CKHL-FM
- High Level, Alberta; Canada;
- Broadcast area: High Level
- Frequency: 102.1 MHz (FM)
- Branding: River Country

Programming
- Format: Country

Ownership
- Owner: Peace River Broadcasting

History
- First air date: 1988
- Former frequencies: 530 kHz (AM) (1988–1999)
- Call sign meaning: CK High Level (broadcast area)

Technical information
- Class: C1
- ERP: 8,100 watts (average) 34,000 watts (peak)
- HAAT: 316 meters (1,037 ft)

Links
- Webcast: Listen Live
- Website: rivercountry.fm

= CKHL-FM =

Radio station in High Level, Alberta

CKHL-FM is a Canadian radio station, that broadcasts a country format branded as River Country at 102.1 FM in High Level, Alberta, Canada.
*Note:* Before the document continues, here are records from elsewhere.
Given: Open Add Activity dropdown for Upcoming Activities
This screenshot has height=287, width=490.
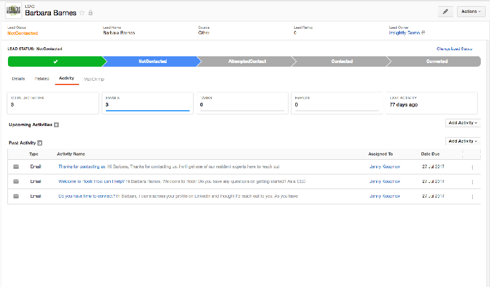Looking at the screenshot, I should point(464,123).
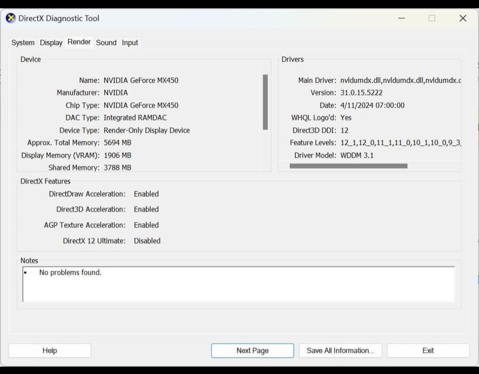Open the Help dialog
Viewport: 479px width, 374px height.
[50, 350]
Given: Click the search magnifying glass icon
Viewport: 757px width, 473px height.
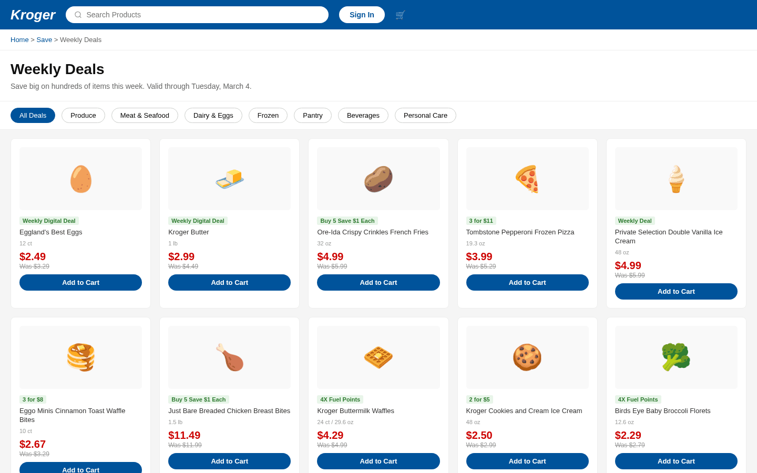Looking at the screenshot, I should click(x=78, y=15).
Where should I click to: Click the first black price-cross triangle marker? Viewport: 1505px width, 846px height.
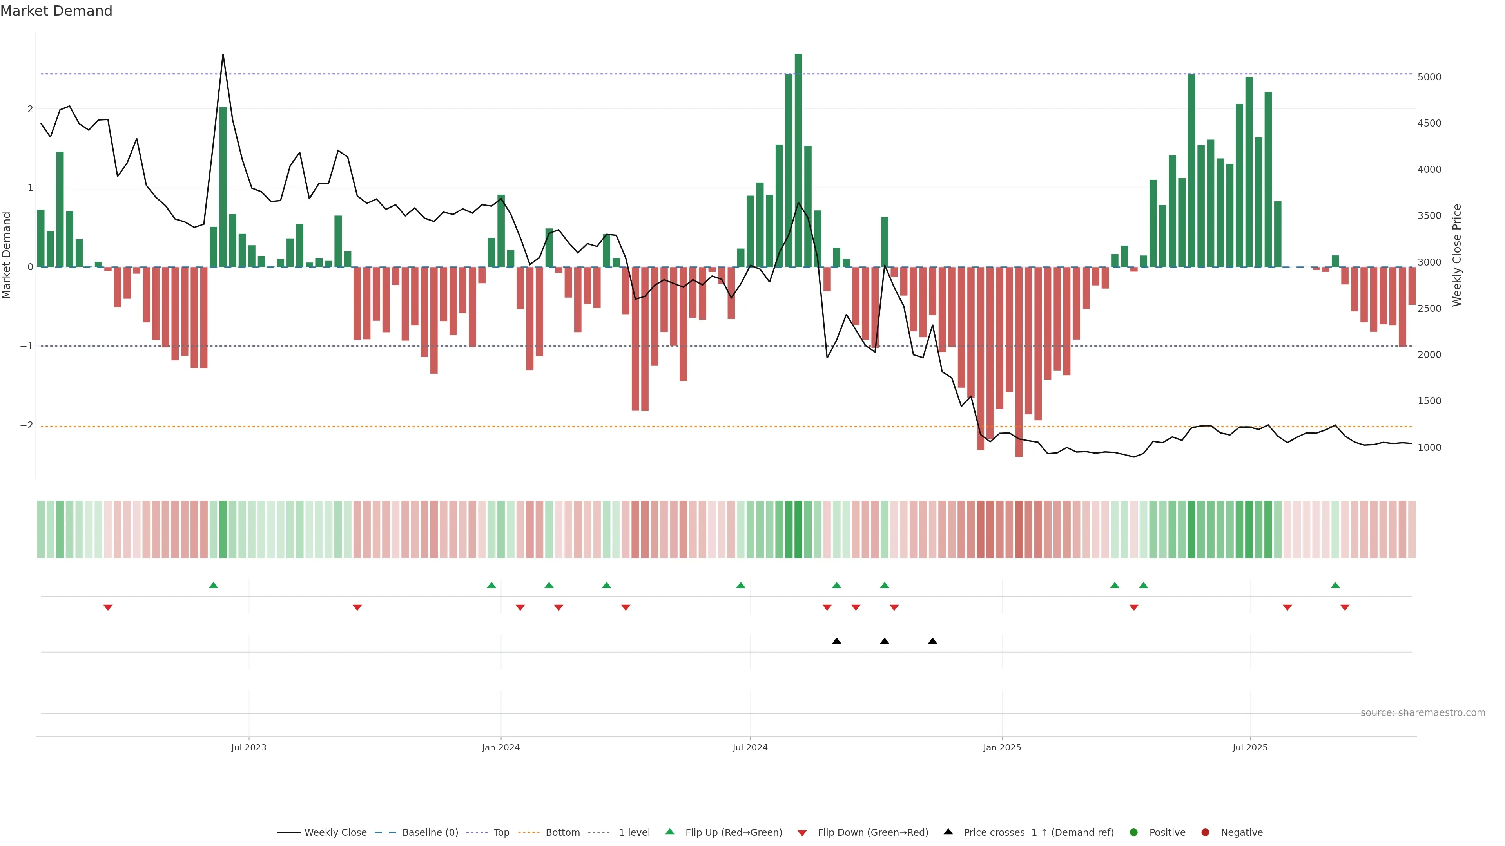click(x=837, y=641)
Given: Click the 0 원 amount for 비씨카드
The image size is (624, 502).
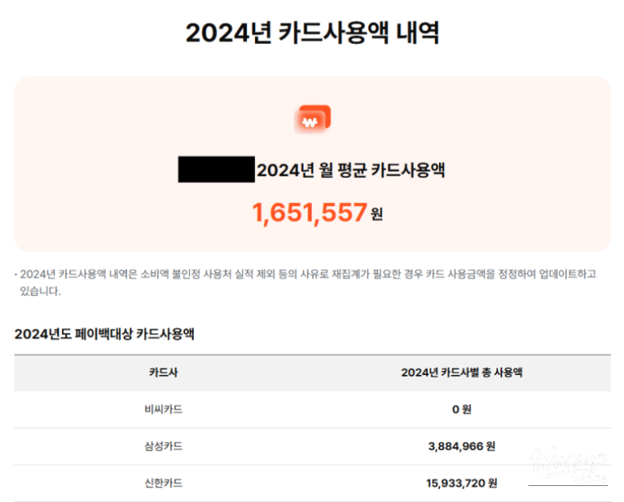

The station originally began broadcasting in 1988 on the frequency 530 AM, an unusual frequency for a commercial radio station, and was also used to rebroadcast programs of CKYL in Peace River, until it moved to its current FM frequency in 1999. The station was later authorized to delete its former AM transmitter.

The station is owned by Peace River Broadcasting and is also heard on a number of frequencies throughout the Peace.

In 2018, YL Country became River Country.

In April 2018, CKHL received CRTC approval to decrease power from 34,000 to 29,000 watts, and to raise antenna height.